__SOURCE DOCUMENT__.
>>>>>

Scaffold: Teaching a Model to Disagree With Itself
The hard part of building a tool that turns a vague engineering problem into real options wasn't the UI or the data model. It was getting a language model to produce three genuinely different answers instead of the same answer three times.
I built Scaffold to fix a specific failure I kept watching happen on engineering teams: the meeting where someone says "we should just build X," everyone nods, and three weeks later it's clear X was never the question. The problem was never pinned down, the alternatives were never on the table, and the decision — such as it was — lives in a Slack thread nobody can find.
Scaffold is a thinking layer that sits in front of the code. You hand it a messy problem and it walks you through four stages — Frame, Clarify, Diverge, Decide — and out the other end you get 3–4 genuinely different ways to solve it, the tradeoffs of each, and a clean Markdown decision brief you can paste into a doc and point a stranger at six months later.
This post isn't a feature tour. It's a note on the one problem that turned out to be the whole project, the design decision that made the rest fall into place, and the thing I'm still not sure about.
The problem behind the product
Here's the observation that started it. Give two engineers on the same team the same problem and the same model, and they'll ship wildly different answers. The gap isn't the tool — they're both using the same one. The gap is the structure of the input. One of them framed the problem tightly and got something useful on the first try; the other typed two sentences into a chat box and got plausible-sounding mush.
So Scaffold's bet is that the leverage is in forcing structure up front, not in the model. The model is a commodity. The intake is the product.
That sounds clean. It made the first stage easy to design and the third stage extremely hard to build.
Four stages, and where it actually got difficult
Frame is five fields: problem statement, definition of done, constraints, engineering capacity, non-negotiables. That's the whole forcing function. If you can't fill in "definition of done," you don't have a problem yet, you have a feeling — and that's useful signal, not a bug. The five fields are deliberately the smallest set that makes the downstream stages honest.

<<<<<

__EXERCISE SET__.
**1)** Answer these questions from the Scaffold post:
(a) What does the post name as the hard part of building the tool?
(b) What are the four stages Scaffold walks a user through?
(c) What are the five fields in the Frame stage?
**2)** Write the next part of the post about building Scaffold, picking up after its final sentence.

__RECORDED DATA__.
>>>>>

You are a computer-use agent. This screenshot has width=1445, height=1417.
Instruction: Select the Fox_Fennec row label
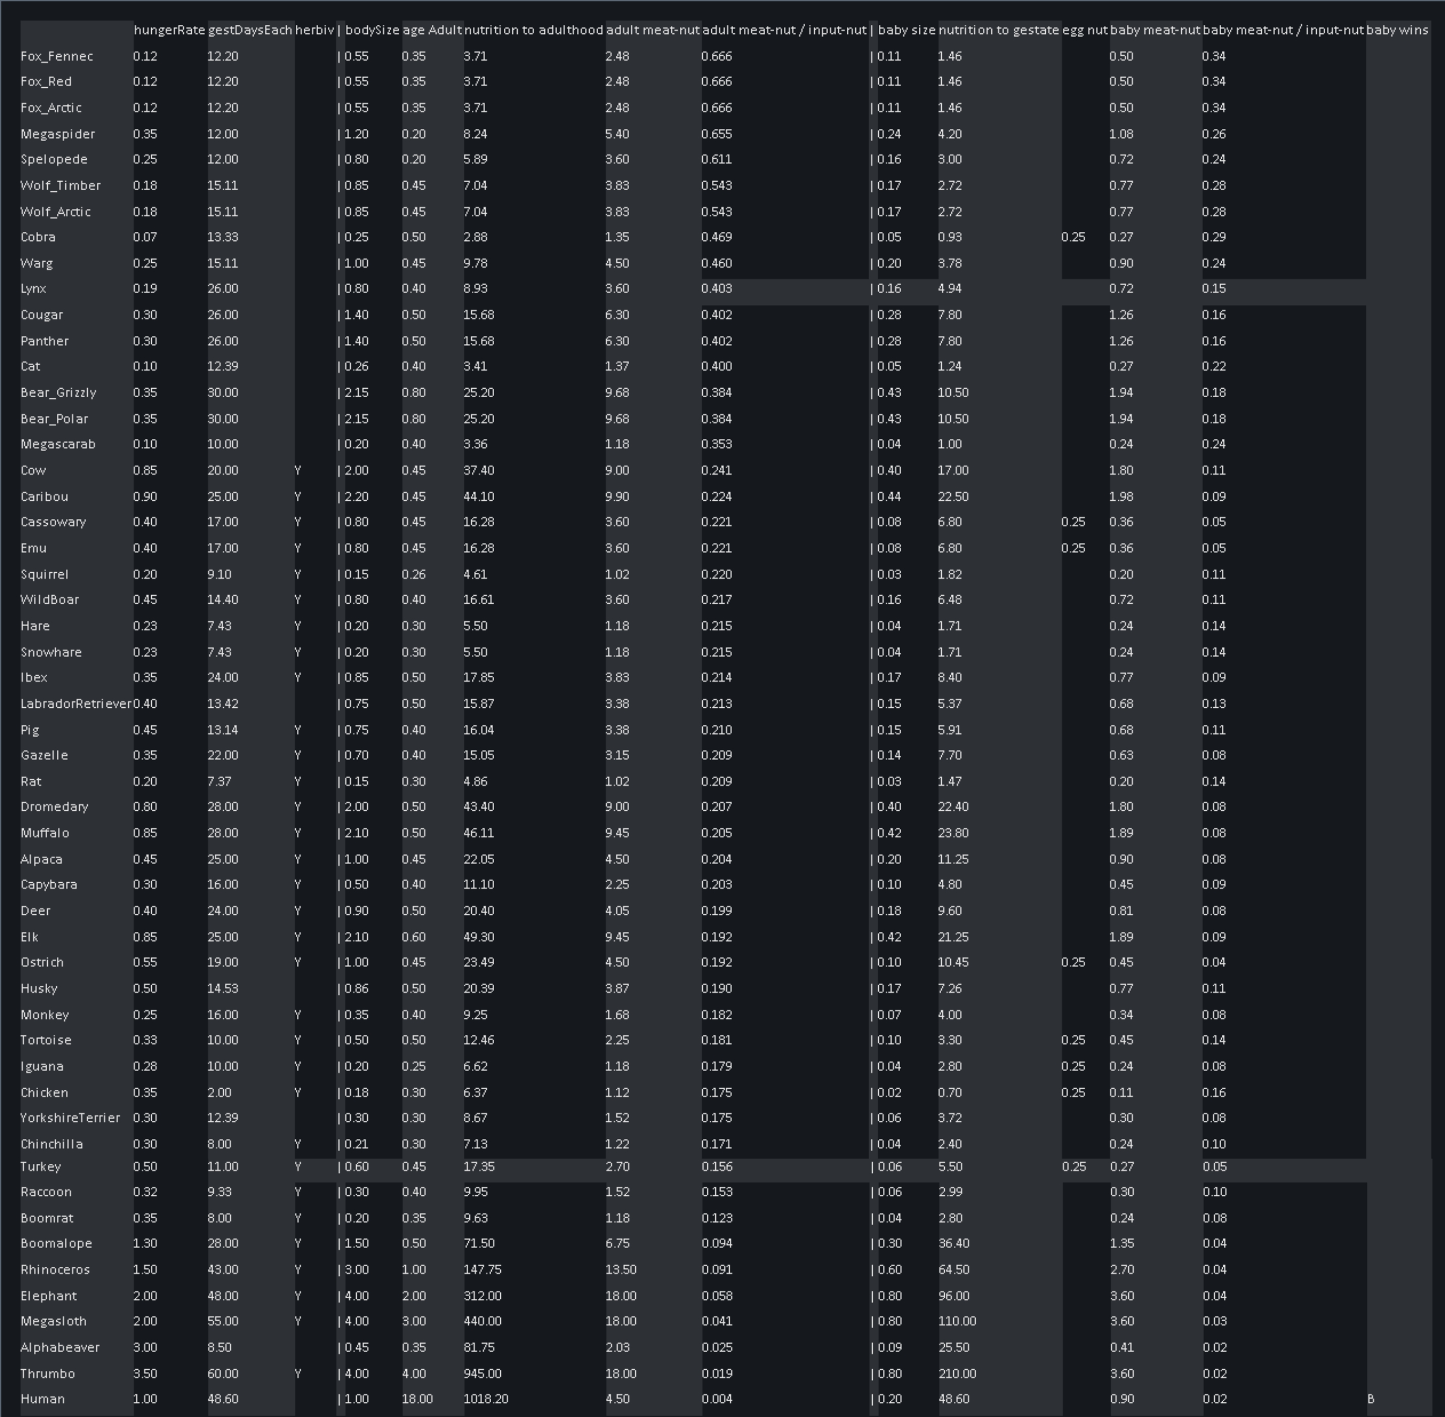click(57, 56)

<<<<<

__RESULTS FOR THE EXERCISE__.
**1)**
(a) Getting a language model to produce three genuinely different answers instead of the same answer three times.
(b) Frame, Clarify, Diverge, Decide.
(c) Problem statement, definition of done, constraints, engineering capacity, non-negotiables.

**2)**
Clarify asks 2–4 questions back. The rule I gave the model is the entire value of the stage: every question must be decision-relevant — the answer has to change which approach gets recommended. No "tell me more about your goals." A good clarifying question for "our search is slow" is "can you accept eventual consistency, or must newly-written records be immediately searchable?" — because the answer is the fork between async indexing and not. Vague intake produces sharp questions, which is its own kind of feedback.
Decide takes your pick and your one-paragraph rationale and generates the brief: problem, options considered, decision, tradeoffs accepted, open questions. The artifact, not the conversation.
And then there's Diverge, stage three, which is the one that nearly didn't work.
The hard part: making a model give you genuinely different options
Ask any language model for "a few options" and it will give you the same option at three resolutions. For "our search is slow" you get: use Redis. Use Redis with a connection pool. Use Redis Cluster. Three answers, one idea. That's worse than useless in a decision tool, because it looks like a choice while quietly removing the actual choice.
The default behavior of these models is to converge. They're trained to find the most probable continuation, and the most probable second option is a neighbor of the first. Getting real divergence means fighting the grain of the thing.
What worked was refusing to leave "different" as an abstraction and naming the axes a solution is allowed to differ on. The generation prompt forces every option to diverge on at least one of four concrete dimensions:
- Architectural pattern — sync vs. async, event-driven vs. request-response, CQRS vs. plain CRUD.
- Build vs. buy — custom code vs. managed service vs. off-the-shelf product.
- Scope of change — surgical fix vs. incremental migration vs. full replacement vs. strangler fig.
- Sequencing — big bang vs. phased vs. parallel run vs. feature-flag rollout.
Then — and this mattered more than I expected — I gave it the bad answer explicitly. The prompt contains an anti-example: "Use Redis / Redis with a pool / Redis Cluster — these are the same approach at different scales." Telling the model what failure looks like did more to prevent it than any amount of telling it to "be creative." Naming the trap is more effective than describing the goal.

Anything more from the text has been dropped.